**What you will do**. All records given below must be printed word for word.

**Collected data**.

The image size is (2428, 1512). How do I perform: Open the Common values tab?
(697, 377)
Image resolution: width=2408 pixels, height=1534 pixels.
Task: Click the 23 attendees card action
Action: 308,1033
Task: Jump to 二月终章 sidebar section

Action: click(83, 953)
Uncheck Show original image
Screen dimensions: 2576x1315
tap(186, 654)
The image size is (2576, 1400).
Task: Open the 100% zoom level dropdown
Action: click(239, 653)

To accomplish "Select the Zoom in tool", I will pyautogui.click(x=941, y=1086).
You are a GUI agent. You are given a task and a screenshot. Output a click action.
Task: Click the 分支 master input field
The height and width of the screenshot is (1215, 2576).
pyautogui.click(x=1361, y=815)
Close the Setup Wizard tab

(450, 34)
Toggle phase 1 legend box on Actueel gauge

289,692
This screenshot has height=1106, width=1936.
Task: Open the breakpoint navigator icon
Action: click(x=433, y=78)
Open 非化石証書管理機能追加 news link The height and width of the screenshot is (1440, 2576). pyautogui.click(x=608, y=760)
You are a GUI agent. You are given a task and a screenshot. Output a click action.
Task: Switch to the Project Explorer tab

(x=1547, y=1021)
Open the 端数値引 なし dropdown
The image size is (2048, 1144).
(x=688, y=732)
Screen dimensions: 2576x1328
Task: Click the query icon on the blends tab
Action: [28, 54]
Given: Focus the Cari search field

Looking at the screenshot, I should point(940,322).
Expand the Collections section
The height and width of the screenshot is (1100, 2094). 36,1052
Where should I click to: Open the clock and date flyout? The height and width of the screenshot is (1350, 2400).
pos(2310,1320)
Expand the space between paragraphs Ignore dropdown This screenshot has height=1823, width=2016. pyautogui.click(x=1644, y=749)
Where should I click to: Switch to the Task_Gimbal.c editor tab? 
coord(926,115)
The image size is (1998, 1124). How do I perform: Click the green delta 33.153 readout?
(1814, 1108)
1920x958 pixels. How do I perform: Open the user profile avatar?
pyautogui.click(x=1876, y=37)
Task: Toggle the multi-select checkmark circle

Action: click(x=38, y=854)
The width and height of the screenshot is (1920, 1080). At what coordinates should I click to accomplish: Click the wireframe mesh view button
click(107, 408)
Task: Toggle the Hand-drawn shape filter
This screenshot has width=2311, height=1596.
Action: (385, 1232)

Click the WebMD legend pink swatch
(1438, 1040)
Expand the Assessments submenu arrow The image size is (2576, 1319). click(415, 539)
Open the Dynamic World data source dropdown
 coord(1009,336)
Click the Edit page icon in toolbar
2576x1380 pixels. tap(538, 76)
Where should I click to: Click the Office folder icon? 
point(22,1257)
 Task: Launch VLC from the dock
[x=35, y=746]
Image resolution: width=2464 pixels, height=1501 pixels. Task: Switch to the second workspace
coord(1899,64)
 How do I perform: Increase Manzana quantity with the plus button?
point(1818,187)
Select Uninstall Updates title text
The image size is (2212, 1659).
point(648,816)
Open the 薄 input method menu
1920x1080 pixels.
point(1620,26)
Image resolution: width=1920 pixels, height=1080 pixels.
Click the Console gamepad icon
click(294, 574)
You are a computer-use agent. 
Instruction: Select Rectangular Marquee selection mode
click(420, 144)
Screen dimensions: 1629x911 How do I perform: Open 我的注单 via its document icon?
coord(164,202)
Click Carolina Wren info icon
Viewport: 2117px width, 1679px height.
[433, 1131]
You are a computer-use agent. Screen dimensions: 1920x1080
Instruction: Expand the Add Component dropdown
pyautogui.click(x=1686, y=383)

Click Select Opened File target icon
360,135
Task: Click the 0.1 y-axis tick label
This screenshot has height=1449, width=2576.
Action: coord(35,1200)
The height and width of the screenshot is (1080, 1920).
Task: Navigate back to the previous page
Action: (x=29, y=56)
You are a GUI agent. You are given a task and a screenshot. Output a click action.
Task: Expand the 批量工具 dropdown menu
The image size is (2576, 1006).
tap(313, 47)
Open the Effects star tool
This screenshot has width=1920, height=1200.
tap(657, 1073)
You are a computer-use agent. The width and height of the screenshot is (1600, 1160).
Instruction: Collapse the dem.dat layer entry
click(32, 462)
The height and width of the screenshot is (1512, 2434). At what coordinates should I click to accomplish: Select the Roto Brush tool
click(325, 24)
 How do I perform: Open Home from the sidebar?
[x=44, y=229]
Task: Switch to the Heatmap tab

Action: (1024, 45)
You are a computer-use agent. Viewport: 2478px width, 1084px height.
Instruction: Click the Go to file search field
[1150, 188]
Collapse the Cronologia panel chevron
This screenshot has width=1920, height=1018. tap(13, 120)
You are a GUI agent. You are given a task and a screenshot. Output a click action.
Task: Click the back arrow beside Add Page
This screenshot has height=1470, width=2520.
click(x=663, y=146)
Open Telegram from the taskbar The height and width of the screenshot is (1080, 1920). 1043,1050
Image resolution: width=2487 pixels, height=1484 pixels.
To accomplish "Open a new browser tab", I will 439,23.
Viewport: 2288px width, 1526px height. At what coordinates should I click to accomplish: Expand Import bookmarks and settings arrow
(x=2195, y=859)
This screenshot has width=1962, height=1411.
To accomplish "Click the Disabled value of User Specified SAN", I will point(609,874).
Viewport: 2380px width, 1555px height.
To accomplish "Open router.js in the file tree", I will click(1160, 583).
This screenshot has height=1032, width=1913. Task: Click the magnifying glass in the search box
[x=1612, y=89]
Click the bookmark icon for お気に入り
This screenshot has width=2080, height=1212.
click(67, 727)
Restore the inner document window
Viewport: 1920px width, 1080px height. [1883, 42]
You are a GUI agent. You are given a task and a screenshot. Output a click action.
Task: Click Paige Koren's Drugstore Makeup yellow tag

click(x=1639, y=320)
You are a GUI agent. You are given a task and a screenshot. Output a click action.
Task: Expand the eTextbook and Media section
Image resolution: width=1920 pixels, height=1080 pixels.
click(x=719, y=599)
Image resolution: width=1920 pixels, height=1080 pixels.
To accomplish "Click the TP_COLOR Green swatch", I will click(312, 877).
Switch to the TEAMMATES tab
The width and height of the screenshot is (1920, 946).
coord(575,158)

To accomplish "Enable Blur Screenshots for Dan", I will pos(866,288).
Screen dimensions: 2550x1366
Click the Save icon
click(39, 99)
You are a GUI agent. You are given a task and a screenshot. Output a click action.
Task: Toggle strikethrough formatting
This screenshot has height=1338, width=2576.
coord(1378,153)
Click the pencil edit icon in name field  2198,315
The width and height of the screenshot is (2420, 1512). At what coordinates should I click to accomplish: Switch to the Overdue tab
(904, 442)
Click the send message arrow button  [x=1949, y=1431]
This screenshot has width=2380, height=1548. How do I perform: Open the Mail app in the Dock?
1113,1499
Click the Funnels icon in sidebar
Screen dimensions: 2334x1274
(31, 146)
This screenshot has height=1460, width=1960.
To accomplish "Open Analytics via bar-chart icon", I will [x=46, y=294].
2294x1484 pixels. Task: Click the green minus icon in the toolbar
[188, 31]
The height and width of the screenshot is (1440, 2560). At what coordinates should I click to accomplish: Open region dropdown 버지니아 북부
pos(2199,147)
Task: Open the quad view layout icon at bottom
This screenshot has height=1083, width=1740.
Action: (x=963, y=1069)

**Task result**.
The image size is (2428, 1512). How do I perform: Open the Common values tab?
(697, 377)
Image resolution: width=2408 pixels, height=1534 pixels.
Task: Click the 23 attendees card action
Action: 308,1033
Task: Jump to 二月终章 sidebar section

Action: click(83, 953)
Uncheck Show original image
Screen dimensions: 2576x1315
tap(186, 654)
The image size is (2576, 1400).
Task: Open the 100% zoom level dropdown
Action: click(239, 653)

To accomplish "Select the Zoom in tool", I will pyautogui.click(x=941, y=1086).
You are a GUI agent. You are given a task and a screenshot. Output a click action.
Task: Click the 分支 master input field
The height and width of the screenshot is (1215, 2576).
pyautogui.click(x=1361, y=815)
Close the Setup Wizard tab

(450, 34)
Toggle phase 1 legend box on Actueel gauge

289,692
This screenshot has height=1106, width=1936.
Task: Open the breakpoint navigator icon
Action: click(x=433, y=78)
Open 非化石証書管理機能追加 news link The height and width of the screenshot is (1440, 2576). pyautogui.click(x=608, y=760)
You are a GUI agent. You are given a task and a screenshot. Output a click action.
Task: Switch to the Project Explorer tab

(x=1547, y=1021)
Open the 端数値引 なし dropdown
The image size is (2048, 1144).
(x=688, y=732)
Screen dimensions: 2576x1328
Task: Click the query icon on the blends tab
Action: [28, 54]
Given: Focus the Cari search field

Looking at the screenshot, I should point(940,322).
Expand the Collections section
The height and width of the screenshot is (1100, 2094). 36,1052
Where should I click to: Open the clock and date flyout? The height and width of the screenshot is (1350, 2400).
pos(2310,1320)
Expand the space between paragraphs Ignore dropdown This screenshot has height=1823, width=2016. pyautogui.click(x=1644, y=749)
Where should I click to: Switch to the Task_Gimbal.c editor tab? 
coord(926,115)
The image size is (1998, 1124). How do I perform: Click the green delta 33.153 readout?
(1814, 1108)
1920x958 pixels. How do I perform: Open the user profile avatar?
pyautogui.click(x=1876, y=37)
Task: Toggle the multi-select checkmark circle

Action: click(x=38, y=854)
The width and height of the screenshot is (1920, 1080). At what coordinates should I click to accomplish: Click the wireframe mesh view button
click(107, 408)
Task: Toggle the Hand-drawn shape filter
This screenshot has width=2311, height=1596.
Action: (385, 1232)

Click the WebMD legend pink swatch
(1438, 1040)
Expand the Assessments submenu arrow The image size is (2576, 1319). click(415, 539)
Open the Dynamic World data source dropdown
 coord(1009,336)
Click the Edit page icon in toolbar
2576x1380 pixels. tap(538, 76)
Where should I click to: Click the Office folder icon? 
point(22,1257)
 Task: Launch VLC from the dock
[x=35, y=746]
Image resolution: width=2464 pixels, height=1501 pixels. Task: Switch to the second workspace
coord(1899,64)
 How do I perform: Increase Manzana quantity with the plus button?
point(1818,187)
Select Uninstall Updates title text
The image size is (2212, 1659).
point(648,816)
Open the 薄 input method menu
1920x1080 pixels.
point(1620,26)
Image resolution: width=1920 pixels, height=1080 pixels.
Click the Console gamepad icon
click(294, 574)
You are a computer-use agent. 
Instruction: Select Rectangular Marquee selection mode
click(420, 144)
Screen dimensions: 1629x911 How do I perform: Open 我的注单 via its document icon?
coord(164,202)
Click Carolina Wren info icon
Viewport: 2117px width, 1679px height.
[433, 1131]
You are a computer-use agent. Screen dimensions: 1920x1080
Instruction: Expand the Add Component dropdown
pyautogui.click(x=1686, y=383)

Click Select Opened File target icon
360,135
Task: Click the 0.1 y-axis tick label
This screenshot has height=1449, width=2576.
Action: coord(35,1200)
The height and width of the screenshot is (1080, 1920).
Task: Navigate back to the previous page
Action: (x=29, y=56)
You are a GUI agent. You are given a task and a screenshot. Output a click action.
Task: Expand the 批量工具 dropdown menu
The image size is (2576, 1006).
tap(313, 47)
Open the Effects star tool
This screenshot has width=1920, height=1200.
tap(657, 1073)
You are a computer-use agent. The width and height of the screenshot is (1600, 1160).
Instruction: Collapse the dem.dat layer entry
click(32, 462)
The height and width of the screenshot is (1512, 2434). At what coordinates should I click to accomplish: Select the Roto Brush tool
click(325, 24)
 How do I perform: Open Home from the sidebar?
[x=44, y=229]
Task: Switch to the Heatmap tab

Action: (1024, 45)
You are a computer-use agent. Viewport: 2478px width, 1084px height.
Instruction: Click the Go to file search field
[1150, 188]
Collapse the Cronologia panel chevron
This screenshot has width=1920, height=1018. tap(13, 120)
You are a GUI agent. You are given a task and a screenshot. Output a click action.
Task: Click the back arrow beside Add Page
This screenshot has height=1470, width=2520.
click(x=663, y=146)
Open Telegram from the taskbar The height and width of the screenshot is (1080, 1920). 1043,1050
Image resolution: width=2487 pixels, height=1484 pixels.
To accomplish "Open a new browser tab", I will 439,23.
Viewport: 2288px width, 1526px height. At what coordinates should I click to accomplish: Expand Import bookmarks and settings arrow
(x=2195, y=859)
This screenshot has width=1962, height=1411.
To accomplish "Click the Disabled value of User Specified SAN", I will point(609,874).
Viewport: 2380px width, 1555px height.
To accomplish "Open router.js in the file tree", I will click(1160, 583).
This screenshot has height=1032, width=1913. Task: Click the magnifying glass in the search box
[x=1612, y=89]
Click the bookmark icon for お気に入り
This screenshot has width=2080, height=1212.
click(67, 727)
Restore the inner document window
Viewport: 1920px width, 1080px height. [1883, 42]
You are a GUI agent. You are given a task and a screenshot. Output a click action.
Task: Click Paige Koren's Drugstore Makeup yellow tag

click(x=1639, y=320)
You are a GUI agent. You are given a task and a screenshot. Output a click action.
Task: Expand the eTextbook and Media section
Image resolution: width=1920 pixels, height=1080 pixels.
click(x=719, y=599)
Image resolution: width=1920 pixels, height=1080 pixels.
To accomplish "Click the TP_COLOR Green swatch", I will click(312, 877).
Switch to the TEAMMATES tab
The width and height of the screenshot is (1920, 946).
coord(575,158)

To accomplish "Enable Blur Screenshots for Dan", I will pos(866,288).
Screen dimensions: 2550x1366
Click the Save icon
click(39, 99)
You are a GUI agent. You are given a task and a screenshot. Output a click action.
Task: Toggle strikethrough formatting
This screenshot has height=1338, width=2576.
coord(1378,153)
Click the pencil edit icon in name field  2198,315
The width and height of the screenshot is (2420, 1512). At what coordinates should I click to accomplish: Switch to the Overdue tab
(904, 442)
Click the send message arrow button  [x=1949, y=1431]
This screenshot has width=2380, height=1548. How do I perform: Open the Mail app in the Dock?
1113,1499
Click the Funnels icon in sidebar
Screen dimensions: 2334x1274
(31, 146)
This screenshot has height=1460, width=1960.
To accomplish "Open Analytics via bar-chart icon", I will [x=46, y=294].
2294x1484 pixels. Task: Click the green minus icon in the toolbar
[188, 31]
The height and width of the screenshot is (1440, 2560). At what coordinates should I click to accomplish: Open region dropdown 버지니아 북부
pos(2199,147)
Task: Open the quad view layout icon at bottom
This screenshot has height=1083, width=1740.
Action: (x=963, y=1069)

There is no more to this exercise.